Copy out every line from the one containing "Les nostres botigues (826, 1033)" through the last line, both included, and keep the lines without coordinates as they are. Multiply each answer coordinate by 1.6, round it to a whole number with halves going up, and leave every other number unchanged.

▬▬▬▬▬▬▬▬▬▬

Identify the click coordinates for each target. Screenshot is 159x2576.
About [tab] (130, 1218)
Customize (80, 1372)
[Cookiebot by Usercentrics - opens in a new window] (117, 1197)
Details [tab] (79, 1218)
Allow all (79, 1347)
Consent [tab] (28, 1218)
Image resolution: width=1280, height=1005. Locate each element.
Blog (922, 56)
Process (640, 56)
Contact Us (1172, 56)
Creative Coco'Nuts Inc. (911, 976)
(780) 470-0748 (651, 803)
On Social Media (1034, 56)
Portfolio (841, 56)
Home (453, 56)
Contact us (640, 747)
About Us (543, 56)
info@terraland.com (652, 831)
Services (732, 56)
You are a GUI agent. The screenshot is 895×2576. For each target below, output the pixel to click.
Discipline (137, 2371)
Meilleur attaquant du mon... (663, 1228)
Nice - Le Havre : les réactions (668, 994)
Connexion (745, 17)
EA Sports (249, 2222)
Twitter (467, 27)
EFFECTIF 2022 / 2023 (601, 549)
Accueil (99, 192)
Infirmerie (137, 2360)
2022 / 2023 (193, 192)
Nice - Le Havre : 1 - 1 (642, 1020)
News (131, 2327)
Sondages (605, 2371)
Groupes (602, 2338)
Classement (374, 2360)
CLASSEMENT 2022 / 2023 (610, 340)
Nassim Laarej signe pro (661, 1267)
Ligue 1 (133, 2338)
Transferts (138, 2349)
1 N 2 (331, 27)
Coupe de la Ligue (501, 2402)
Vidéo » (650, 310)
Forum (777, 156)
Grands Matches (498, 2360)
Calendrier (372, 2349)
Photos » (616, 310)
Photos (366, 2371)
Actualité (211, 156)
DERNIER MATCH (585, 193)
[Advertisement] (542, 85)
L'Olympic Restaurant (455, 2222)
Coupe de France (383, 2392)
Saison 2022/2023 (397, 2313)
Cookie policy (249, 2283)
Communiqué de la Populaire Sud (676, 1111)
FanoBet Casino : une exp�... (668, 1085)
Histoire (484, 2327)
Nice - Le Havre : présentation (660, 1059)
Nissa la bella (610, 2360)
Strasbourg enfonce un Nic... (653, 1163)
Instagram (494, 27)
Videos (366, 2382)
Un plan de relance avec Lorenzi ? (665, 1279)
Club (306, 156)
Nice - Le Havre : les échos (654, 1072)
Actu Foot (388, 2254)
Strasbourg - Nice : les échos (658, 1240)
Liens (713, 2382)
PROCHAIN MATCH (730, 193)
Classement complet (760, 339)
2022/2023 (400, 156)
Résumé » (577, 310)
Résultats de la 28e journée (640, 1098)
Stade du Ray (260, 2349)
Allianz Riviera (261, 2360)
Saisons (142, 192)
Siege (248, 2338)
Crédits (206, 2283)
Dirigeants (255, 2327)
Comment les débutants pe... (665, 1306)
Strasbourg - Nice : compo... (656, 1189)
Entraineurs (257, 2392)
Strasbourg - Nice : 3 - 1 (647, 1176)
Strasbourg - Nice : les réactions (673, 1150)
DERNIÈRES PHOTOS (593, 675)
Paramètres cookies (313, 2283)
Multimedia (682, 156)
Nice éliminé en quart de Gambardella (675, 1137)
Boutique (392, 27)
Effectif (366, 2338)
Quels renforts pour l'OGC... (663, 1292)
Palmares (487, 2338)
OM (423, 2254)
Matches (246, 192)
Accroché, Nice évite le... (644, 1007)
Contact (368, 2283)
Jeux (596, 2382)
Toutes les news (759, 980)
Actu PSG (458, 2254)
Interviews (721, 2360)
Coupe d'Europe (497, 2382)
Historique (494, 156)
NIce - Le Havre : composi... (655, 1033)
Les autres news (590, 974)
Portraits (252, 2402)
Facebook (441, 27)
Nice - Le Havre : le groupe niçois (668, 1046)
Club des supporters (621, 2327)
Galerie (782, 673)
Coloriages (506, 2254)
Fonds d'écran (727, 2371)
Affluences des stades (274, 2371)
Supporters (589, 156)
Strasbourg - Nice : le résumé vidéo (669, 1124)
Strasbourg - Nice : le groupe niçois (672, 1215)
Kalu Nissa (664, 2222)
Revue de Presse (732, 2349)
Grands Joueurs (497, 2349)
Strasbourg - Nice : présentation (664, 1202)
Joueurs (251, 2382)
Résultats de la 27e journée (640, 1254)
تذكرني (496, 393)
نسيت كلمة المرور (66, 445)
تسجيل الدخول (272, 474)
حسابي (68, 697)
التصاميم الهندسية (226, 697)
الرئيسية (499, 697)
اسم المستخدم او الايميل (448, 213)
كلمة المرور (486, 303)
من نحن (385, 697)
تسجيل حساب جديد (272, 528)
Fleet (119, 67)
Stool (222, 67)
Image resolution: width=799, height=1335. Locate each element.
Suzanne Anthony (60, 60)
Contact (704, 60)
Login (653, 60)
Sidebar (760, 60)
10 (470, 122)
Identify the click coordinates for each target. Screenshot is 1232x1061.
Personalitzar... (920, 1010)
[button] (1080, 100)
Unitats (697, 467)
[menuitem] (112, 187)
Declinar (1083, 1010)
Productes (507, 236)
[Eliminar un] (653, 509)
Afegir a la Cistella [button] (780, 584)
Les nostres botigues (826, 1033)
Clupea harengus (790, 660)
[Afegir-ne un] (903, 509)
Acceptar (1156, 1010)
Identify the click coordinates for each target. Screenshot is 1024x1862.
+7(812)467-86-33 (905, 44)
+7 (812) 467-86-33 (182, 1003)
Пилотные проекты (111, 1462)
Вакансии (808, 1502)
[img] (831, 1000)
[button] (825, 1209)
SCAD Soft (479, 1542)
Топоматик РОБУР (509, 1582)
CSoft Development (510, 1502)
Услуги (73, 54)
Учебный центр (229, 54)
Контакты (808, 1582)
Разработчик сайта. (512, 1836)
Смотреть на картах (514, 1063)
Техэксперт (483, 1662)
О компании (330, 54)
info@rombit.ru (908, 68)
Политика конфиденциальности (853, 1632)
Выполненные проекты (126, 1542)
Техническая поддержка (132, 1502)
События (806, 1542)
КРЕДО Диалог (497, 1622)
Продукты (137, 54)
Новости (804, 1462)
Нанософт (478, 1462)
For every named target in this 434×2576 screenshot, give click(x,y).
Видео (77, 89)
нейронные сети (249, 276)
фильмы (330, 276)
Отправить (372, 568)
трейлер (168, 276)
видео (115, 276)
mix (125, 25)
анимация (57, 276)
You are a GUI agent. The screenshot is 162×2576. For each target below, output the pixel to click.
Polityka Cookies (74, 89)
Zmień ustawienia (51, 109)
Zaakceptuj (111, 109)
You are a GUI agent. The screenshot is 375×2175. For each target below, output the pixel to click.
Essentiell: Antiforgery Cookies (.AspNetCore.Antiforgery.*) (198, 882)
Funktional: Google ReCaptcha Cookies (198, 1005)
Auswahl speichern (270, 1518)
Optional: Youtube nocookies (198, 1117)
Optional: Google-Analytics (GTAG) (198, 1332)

▬▬▬▬▬▬▬▬▬▬

▸ **Exercise output**
Les nostres botigues (1322, 1653)
Clupea harengus (1264, 1056)
[Afegir-ne un] (1445, 814)
Acceptar (1850, 1616)
Identify the click coordinates for each target. Screenshot is 1024x1862.
+7(812)467-86-33 (1448, 70)
+7 (812) 467-86-33 (291, 1605)
Пилотные проекты (178, 2339)
Вакансии (1293, 2403)
[img] (1330, 1600)
[button] (1320, 1934)
SCAD Soft (766, 2467)
Топоматик РОБУР (814, 2531)
CSoft Development (816, 2403)
Услуги (117, 86)
Учебный центр (366, 86)
Контакты (1293, 2531)
Разработчик сайта. (819, 2938)
Смотреть на картах (822, 1701)
Техэксперт (773, 2659)
О компании (528, 86)
info@rombit.ru (1453, 109)
Политика конфиденциальности (1365, 2611)
Выполненные проекты (202, 2467)
Техническая поддержка (211, 2403)
События (1290, 2467)
КРЕДО Диалог (795, 2595)
Продукты (219, 86)
Новости (1286, 2339)
Нанософт (765, 2339)
For every named target in this 434×2576 screenshot, give click(x,y).
Видео (123, 142)
нейронные сети (398, 442)
фильмы (528, 442)
Отправить (595, 909)
трейлер (269, 442)
видео (184, 442)
mix (200, 40)
анимация (91, 442)
You are a GUI agent. The screenshot is 162×2576. For each target below, output the pixel to click.
Polityka Cookies (118, 142)
Zmień ustawienia (82, 174)
Zaakceptuj (178, 174)
You are a GUI agent. The screenshot is 375×2175. For each target below, output the pixel to click.
Essentiell: Antiforgery Cookies (.AspNetCore.Antiforgery.*) (317, 1411)
Funktional: Google ReCaptcha Cookies (317, 1608)
Auswahl speichern (432, 2429)
Optional: Youtube nocookies (317, 1787)
Optional: Google-Analytics (GTAG) (317, 2131)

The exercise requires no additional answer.